> _Texto do exercício_
---------------
Após uma sequência de cortes nos juros básicos da economia realizados pelo COPOM, que nos fez chegar na histórica taxa SELIC de 4,5%a.a., nosso Ministro da Economia, Paulo Guedes, decretou o fim do paraíso rentista no Brasil e, até ordem contrária, o final da confortável era dos rendimentos de 1% ao mês da renda fixa. A partir de agora, os investidores, ainda congelados frente a nova ordem, precisarão tomar posições mais arrojadas, ou seja, tomar risco, para manter as altas rentabilidades mensais e garantir ganhos reais acima da inflação. Digo isso, de um modo geral, os investimentos denominados de renda variável, como ações e fundos imobiliários, tido por muitos como o novo queridinho dos investidores, tendem a se beneficiar com os recentes cortes na taxa de juros com a possibilidade de eventuais novas baixas.
Fundos imobiliários. Anote esse nome. E se você esta se perguntando: Afinal, o que são fundos imobiliários? Eu lhe digo. Os FIIs (abreviatura utilizada pelo mercado) são fundos que possuem investimento em imóveis ou recebíveis do setor imobiliário, que remuneram os seus cotistas através de rendimentos mensais, similares aos aluguéis dos imóveis, e valorização de suas cotas. O shopping Iguatemi, situado no bairro Cocó em Fortaleza, é um bom exemplo de como funciona um FII, pois parte dele, hoje pertence ao fundo Vinci Shopping Centers. Ao comprar uma cota do fundo, o investidor está se tornando ‘dono’ de uma pequena parcela do imóvel, tendo participações nos lucros gerados pelo shopping. Outra vantagem de optar pela exposição ao setor através dos FIIs é o baixo valor nominal por cota, quando comparado ao valor necessário para aquisição de um imóvel, e possuir liquidez alta por possuir cotas negociadas diariamente em bolsa.
---------------
> _Itens listados_

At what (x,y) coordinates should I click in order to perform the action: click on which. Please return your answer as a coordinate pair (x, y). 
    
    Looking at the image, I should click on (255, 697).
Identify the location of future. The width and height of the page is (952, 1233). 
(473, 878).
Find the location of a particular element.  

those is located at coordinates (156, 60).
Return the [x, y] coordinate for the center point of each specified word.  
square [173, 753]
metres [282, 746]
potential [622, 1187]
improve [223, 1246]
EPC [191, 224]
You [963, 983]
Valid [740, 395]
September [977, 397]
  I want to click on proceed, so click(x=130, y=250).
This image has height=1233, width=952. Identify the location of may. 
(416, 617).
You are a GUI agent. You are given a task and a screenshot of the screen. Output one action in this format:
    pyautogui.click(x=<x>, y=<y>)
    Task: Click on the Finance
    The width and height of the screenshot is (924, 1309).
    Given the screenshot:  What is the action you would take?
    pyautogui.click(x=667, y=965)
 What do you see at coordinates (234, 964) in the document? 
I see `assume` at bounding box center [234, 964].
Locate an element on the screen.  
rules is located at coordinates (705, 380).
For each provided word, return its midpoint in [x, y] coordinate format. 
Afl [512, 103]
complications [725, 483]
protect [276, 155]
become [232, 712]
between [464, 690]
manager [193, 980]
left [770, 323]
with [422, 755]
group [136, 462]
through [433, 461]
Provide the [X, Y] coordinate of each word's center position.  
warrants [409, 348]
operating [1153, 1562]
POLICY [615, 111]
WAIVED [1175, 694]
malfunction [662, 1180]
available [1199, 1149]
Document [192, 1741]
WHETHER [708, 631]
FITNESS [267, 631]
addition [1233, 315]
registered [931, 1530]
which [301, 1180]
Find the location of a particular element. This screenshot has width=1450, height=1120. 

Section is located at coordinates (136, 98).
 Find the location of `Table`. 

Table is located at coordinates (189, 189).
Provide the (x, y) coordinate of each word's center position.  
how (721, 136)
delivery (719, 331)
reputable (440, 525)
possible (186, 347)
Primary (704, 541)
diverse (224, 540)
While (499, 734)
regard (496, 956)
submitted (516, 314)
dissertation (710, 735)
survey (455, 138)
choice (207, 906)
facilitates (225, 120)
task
---------------
> _Requisitos da tarefa_
Liste todos os lugares mencionados por nome no texto sobre fundos imobiliários (países, cidades, bairros e estabelecimentos).

> _Área de resposta_
Brasil; shopping Iguatemi; bairro Cocó; Fortaleza.